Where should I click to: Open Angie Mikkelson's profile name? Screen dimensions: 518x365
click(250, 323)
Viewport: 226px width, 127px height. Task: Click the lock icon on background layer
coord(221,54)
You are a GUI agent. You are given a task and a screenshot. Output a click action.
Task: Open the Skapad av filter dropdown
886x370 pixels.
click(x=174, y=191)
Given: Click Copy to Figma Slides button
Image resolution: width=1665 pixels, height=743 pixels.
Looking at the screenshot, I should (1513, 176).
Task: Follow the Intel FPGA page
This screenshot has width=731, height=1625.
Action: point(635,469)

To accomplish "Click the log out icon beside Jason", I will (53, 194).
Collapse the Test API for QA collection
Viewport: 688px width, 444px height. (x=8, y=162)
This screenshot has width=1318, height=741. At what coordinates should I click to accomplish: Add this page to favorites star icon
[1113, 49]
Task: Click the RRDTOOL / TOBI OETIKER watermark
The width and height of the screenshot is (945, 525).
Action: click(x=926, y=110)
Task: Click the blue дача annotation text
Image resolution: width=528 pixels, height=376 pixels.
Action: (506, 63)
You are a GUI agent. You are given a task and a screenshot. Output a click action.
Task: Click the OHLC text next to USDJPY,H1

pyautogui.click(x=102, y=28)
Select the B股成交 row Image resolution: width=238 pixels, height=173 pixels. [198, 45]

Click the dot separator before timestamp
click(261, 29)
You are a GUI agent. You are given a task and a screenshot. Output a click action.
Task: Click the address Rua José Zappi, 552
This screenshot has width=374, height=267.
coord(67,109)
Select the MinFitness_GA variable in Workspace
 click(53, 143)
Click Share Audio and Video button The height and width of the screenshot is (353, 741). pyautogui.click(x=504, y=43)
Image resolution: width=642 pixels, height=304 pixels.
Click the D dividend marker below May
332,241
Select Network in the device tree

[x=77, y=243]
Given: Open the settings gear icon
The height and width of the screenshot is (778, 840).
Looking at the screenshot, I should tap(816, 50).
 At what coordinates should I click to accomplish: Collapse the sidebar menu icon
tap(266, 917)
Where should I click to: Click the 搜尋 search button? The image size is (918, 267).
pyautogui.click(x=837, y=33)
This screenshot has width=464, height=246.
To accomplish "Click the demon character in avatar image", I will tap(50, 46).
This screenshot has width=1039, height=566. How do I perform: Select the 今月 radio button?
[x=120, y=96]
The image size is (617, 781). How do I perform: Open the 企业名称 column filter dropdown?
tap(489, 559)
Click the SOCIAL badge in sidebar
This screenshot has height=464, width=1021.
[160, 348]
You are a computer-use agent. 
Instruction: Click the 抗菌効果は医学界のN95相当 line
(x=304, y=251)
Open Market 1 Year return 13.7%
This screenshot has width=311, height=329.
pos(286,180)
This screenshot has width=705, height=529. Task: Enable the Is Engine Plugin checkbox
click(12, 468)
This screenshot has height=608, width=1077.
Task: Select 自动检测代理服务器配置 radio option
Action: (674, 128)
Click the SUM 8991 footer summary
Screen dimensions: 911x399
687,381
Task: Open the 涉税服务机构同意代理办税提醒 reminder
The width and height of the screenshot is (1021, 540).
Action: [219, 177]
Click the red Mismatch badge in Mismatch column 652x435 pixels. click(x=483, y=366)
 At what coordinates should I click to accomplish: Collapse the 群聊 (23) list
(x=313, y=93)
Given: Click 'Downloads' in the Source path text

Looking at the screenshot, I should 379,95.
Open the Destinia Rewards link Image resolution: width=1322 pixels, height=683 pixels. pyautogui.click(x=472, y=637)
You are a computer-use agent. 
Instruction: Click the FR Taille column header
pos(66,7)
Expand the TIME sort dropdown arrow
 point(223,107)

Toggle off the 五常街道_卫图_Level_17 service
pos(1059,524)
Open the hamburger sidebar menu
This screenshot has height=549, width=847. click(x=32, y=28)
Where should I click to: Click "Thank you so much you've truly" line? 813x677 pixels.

━━━━━━

**To do:** Output the entire listing precisely as it stands.

**Your solution:**
Where should I click to: Open Angie Mikkelson's profile name? Screen dimensions: 518x365
click(250, 323)
Viewport: 226px width, 127px height. Task: Click the lock icon on background layer
coord(221,54)
You are a GUI agent. You are given a task and a screenshot. Output a click action.
Task: Open the Skapad av filter dropdown
886x370 pixels.
click(x=174, y=191)
Given: Click Copy to Figma Slides button
Image resolution: width=1665 pixels, height=743 pixels.
Looking at the screenshot, I should (1513, 176).
Task: Follow the Intel FPGA page
This screenshot has width=731, height=1625.
Action: point(635,469)

To accomplish "Click the log out icon beside Jason", I will (53, 194).
Collapse the Test API for QA collection
Viewport: 688px width, 444px height. (x=8, y=162)
This screenshot has width=1318, height=741. At what coordinates should I click to accomplish: Add this page to favorites star icon
[1113, 49]
Task: Click the RRDTOOL / TOBI OETIKER watermark
The width and height of the screenshot is (945, 525).
Action: click(x=926, y=110)
Task: Click the blue дача annotation text
Image resolution: width=528 pixels, height=376 pixels.
Action: (506, 63)
You are a GUI agent. You are given a task and a screenshot. Output a click action.
Task: Click the OHLC text next to USDJPY,H1

pyautogui.click(x=102, y=28)
Select the B股成交 row Image resolution: width=238 pixels, height=173 pixels. [198, 45]

Click the dot separator before timestamp
click(261, 29)
You are a GUI agent. You are given a task and a screenshot. Output a click action.
Task: Click the address Rua José Zappi, 552
This screenshot has width=374, height=267.
coord(67,109)
Select the MinFitness_GA variable in Workspace
 click(53, 143)
Click Share Audio and Video button The height and width of the screenshot is (353, 741). pyautogui.click(x=504, y=43)
Image resolution: width=642 pixels, height=304 pixels.
Click the D dividend marker below May
332,241
Select Network in the device tree

[x=77, y=243]
Given: Open the settings gear icon
The height and width of the screenshot is (778, 840).
Looking at the screenshot, I should tap(816, 50).
 At what coordinates should I click to accomplish: Collapse the sidebar menu icon
tap(266, 917)
Where should I click to: Click the 搜尋 search button? The image size is (918, 267).
pyautogui.click(x=837, y=33)
This screenshot has width=464, height=246.
To accomplish "Click the demon character in avatar image", I will tap(50, 46).
This screenshot has width=1039, height=566. How do I perform: Select the 今月 radio button?
[x=120, y=96]
The image size is (617, 781). How do I perform: Open the 企业名称 column filter dropdown?
tap(489, 559)
Click the SOCIAL badge in sidebar
This screenshot has height=464, width=1021.
[160, 348]
You are a computer-use agent. 
Instruction: Click the 抗菌効果は医学界のN95相当 line
(x=304, y=251)
Open Market 1 Year return 13.7%
This screenshot has width=311, height=329.
pos(286,180)
This screenshot has width=705, height=529. Task: Enable the Is Engine Plugin checkbox
click(12, 468)
This screenshot has height=608, width=1077.
Task: Select 自动检测代理服务器配置 radio option
Action: (674, 128)
Click the SUM 8991 footer summary
Screen dimensions: 911x399
687,381
Task: Open the 涉税服务机构同意代理办税提醒 reminder
The width and height of the screenshot is (1021, 540).
Action: [219, 177]
Click the red Mismatch badge in Mismatch column 652x435 pixels. click(x=483, y=366)
 At what coordinates should I click to accomplish: Collapse the 群聊 (23) list
(x=313, y=93)
Given: Click 'Downloads' in the Source path text

Looking at the screenshot, I should 379,95.
Open the Destinia Rewards link Image resolution: width=1322 pixels, height=683 pixels. pyautogui.click(x=472, y=637)
You are a computer-use agent. 
Instruction: Click the FR Taille column header
pos(66,7)
Expand the TIME sort dropdown arrow
 point(223,107)

Toggle off the 五常街道_卫图_Level_17 service
pos(1059,524)
Open the hamburger sidebar menu
This screenshot has height=549, width=847. click(x=32, y=28)
Where should I click to: Click "Thank you so much you've truly" line? 813x677 pixels.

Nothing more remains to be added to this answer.